## PROBLEM STATEMENT
Swap "Paste" for "Cut" in the stretch of data from the line containing "Task: Click the Paste shortcut icon" through the end of the data, and write out that stretch with nothing else changed. Leave the pictures out.

Interface element data:
--------------------------------------------------

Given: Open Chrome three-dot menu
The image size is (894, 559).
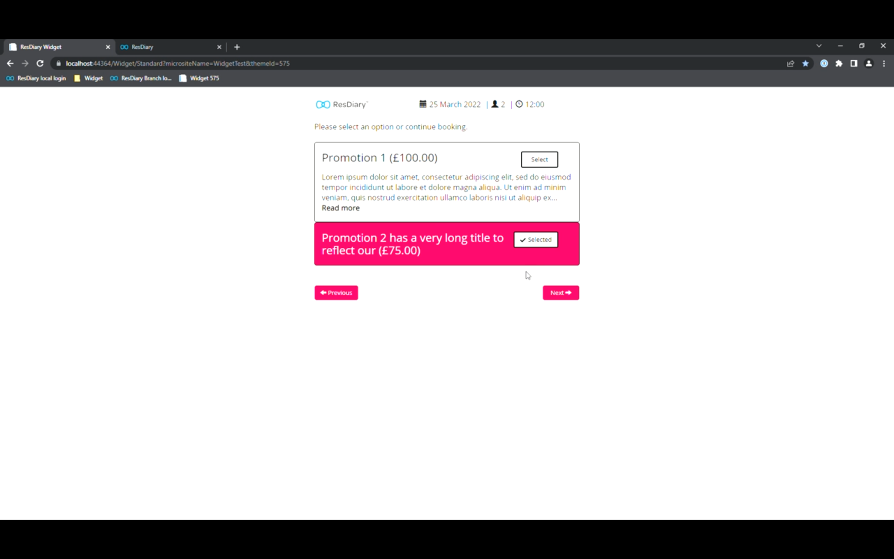Looking at the screenshot, I should pos(884,64).
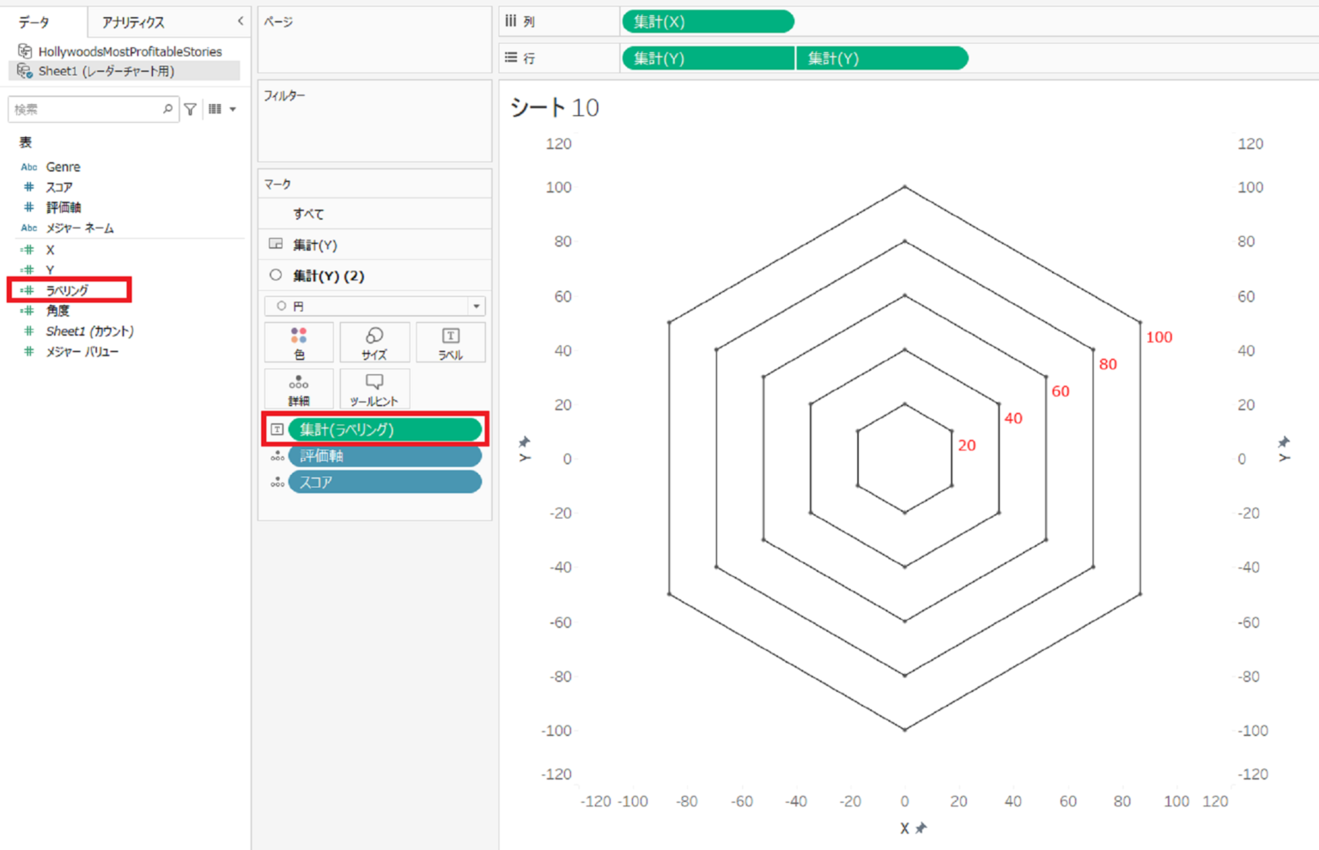
Task: Click the filter icon beside the search box
Action: pos(191,109)

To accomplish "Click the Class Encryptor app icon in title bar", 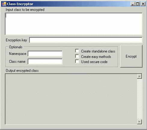I will point(4,4).
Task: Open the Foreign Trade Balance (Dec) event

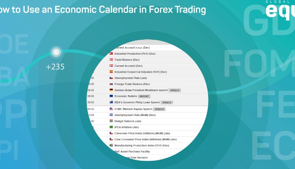Action: 132,84
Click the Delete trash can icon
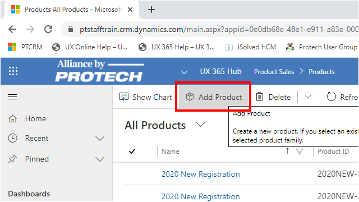 pyautogui.click(x=259, y=97)
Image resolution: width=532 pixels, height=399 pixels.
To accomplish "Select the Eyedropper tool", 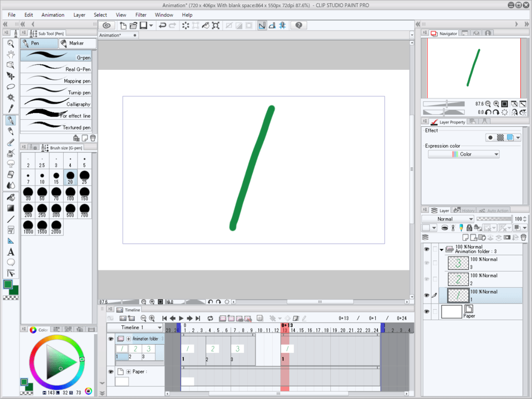I will (x=11, y=109).
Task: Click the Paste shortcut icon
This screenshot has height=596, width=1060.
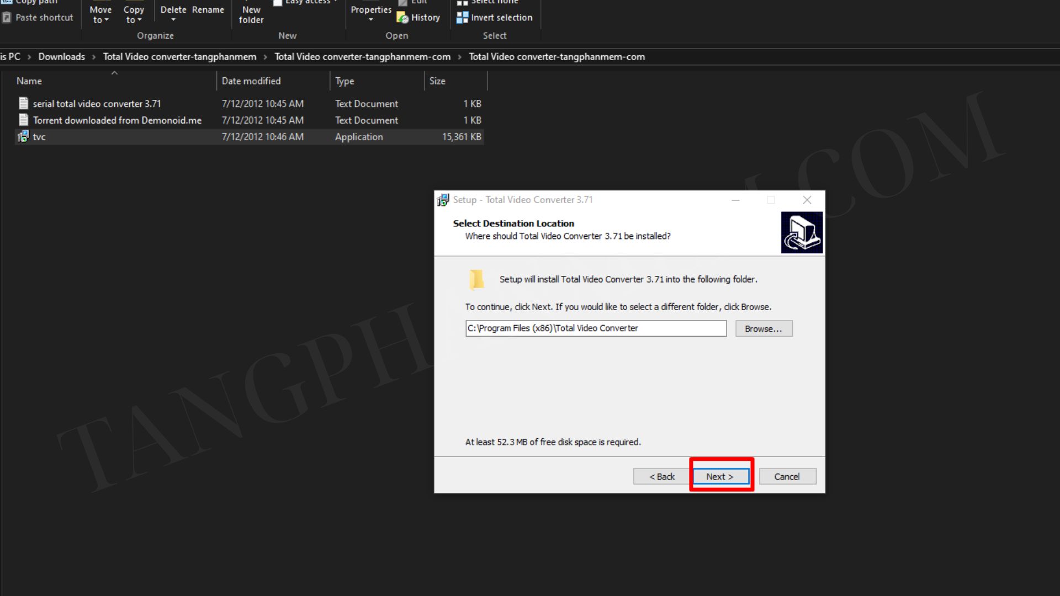Action: 7,18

--------------------------------------------------

## TASK SOLUTION
Task: Click the Cut shortcut icon
This screenshot has height=596, width=1060.
Action: 7,18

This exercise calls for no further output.